Abstract 19476: Transcoronary Gradients of Circulating Vascular and Muscle-Derived microRNAs in Patients with Acute Coronary Syndromes
MicroRNA (miRs) are small noncoding RNAs that intracellulary control gene expression by binding target mRNAs. Recent studies showed that miRs can be released into the blood and might be suitable as biomarkers for cancer and cardiovascular diseases. We investigated whether a gradient across the coronary circulation could be identified for muscular (miR-133a, miR-208) or vascular (miR-92a, miR-126) derived miRs. Circulating miRs were measured in blood obtained from the aortic bulb (Ao) and the coronary venous sinus (CVS) of 32 patients undergoing coronary angiography for stable coronary artery disease (CAD,n=15), unstable angina/anterior NSTEMI (UA/NSTEMI, n=8) or anterior STEMI (n=9). miR were measured in EDTA-plasma and blood-derived microparticles (MP) by Taqman PCR. The plasma levels of circulating muscle-derived miRs were increased in STEMI as compared with UA/NSTEMI or CAD (p<0.05 for both).

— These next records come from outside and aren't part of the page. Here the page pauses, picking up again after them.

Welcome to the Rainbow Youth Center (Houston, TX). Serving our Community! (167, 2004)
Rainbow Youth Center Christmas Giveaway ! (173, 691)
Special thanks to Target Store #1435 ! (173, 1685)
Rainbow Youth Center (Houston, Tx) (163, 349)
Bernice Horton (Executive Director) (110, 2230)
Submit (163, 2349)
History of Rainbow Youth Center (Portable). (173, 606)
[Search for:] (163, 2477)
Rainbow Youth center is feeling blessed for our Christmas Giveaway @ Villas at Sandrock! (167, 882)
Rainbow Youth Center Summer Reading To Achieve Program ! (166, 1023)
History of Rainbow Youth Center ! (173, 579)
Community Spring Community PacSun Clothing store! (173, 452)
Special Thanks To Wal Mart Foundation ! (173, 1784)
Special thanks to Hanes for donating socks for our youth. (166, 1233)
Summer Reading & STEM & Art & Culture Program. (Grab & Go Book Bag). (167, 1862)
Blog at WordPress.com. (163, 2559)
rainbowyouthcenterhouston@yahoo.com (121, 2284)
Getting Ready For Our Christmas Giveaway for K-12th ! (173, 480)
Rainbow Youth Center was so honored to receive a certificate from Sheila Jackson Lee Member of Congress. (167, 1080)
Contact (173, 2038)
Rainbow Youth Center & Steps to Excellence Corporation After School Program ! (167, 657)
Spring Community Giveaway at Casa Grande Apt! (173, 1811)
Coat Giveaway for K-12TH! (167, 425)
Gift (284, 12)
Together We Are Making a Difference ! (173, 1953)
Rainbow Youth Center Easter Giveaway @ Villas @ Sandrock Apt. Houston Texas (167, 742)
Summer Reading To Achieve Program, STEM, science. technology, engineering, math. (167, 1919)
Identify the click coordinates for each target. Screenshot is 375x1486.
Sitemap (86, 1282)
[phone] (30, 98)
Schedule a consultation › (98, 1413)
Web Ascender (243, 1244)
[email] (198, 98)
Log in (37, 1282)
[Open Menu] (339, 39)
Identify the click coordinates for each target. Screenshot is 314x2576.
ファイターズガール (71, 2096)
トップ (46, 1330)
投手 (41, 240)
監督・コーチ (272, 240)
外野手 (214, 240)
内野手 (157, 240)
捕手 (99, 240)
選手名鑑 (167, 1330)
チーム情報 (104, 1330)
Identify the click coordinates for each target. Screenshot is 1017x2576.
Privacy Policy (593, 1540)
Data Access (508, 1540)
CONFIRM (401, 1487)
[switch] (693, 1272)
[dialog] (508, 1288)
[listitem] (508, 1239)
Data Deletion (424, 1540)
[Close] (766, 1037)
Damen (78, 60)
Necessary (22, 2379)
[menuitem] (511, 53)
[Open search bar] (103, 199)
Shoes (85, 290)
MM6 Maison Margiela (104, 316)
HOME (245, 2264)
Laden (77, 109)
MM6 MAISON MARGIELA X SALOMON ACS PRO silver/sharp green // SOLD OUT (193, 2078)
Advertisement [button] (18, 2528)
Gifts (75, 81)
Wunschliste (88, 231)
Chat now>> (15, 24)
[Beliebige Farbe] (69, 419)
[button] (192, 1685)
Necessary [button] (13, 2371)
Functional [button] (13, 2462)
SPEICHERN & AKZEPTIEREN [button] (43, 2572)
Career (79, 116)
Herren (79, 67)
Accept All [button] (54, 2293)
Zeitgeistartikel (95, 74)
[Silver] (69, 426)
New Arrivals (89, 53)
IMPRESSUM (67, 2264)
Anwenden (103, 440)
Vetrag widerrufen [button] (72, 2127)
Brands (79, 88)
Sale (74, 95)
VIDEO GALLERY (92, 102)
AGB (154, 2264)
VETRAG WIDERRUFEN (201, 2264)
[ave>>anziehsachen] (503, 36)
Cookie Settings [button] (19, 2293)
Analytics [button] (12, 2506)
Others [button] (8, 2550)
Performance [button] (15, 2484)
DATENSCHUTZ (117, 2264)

Likewise, the levels of MP miR-133a were also significantly higher (p<0.01). Importantly, in STEMI patients, both plasma and MP-derived miR-133a levels were selectively increased in the CVS resulting in a significant higher CVS/Ao ratio compared to UA/NSTEMI or CAD (both p<0.01) suggestive of transcoronary release of miR-133a. Plasma and MP-related levels of the vascular-related miR-92a (2-fold increase to UA/NSTEMI and CAD, p=0.028) and miR-126 (5-fold increase to UA/NSTEMI and 3-fold increase to CAD) were also higher in patients with STEMI. However, in contrast to the increase in muscle derived miRs across the coronary circulation, the CVS/Ao ratio of the vascular-related miR-92a (p=0.043) and miR-126 (p=0.031) was significantly reduced in patients with STEMI. In conclusion, acute coronary syndromes (ACS) are associated with a significant increase in systemic levels of circulating muscle-related and vascular miRs. The documentation of a transcoronary gradient (CVS>Ao) indicates a local myocardial release of miR-133a, whereas the inverse gradient (CVS<Ao) observed in ACS for vascular miRs suggests a local degradation or the uptake of vascular miRs along the coronary circulation. Although intriguing, further studies are needed to elucidate the mechanisms underlying the inverse transcoronary gradients of muscle-derived versus vascular miRs.
- © 2010 by American Heart Association, Inc.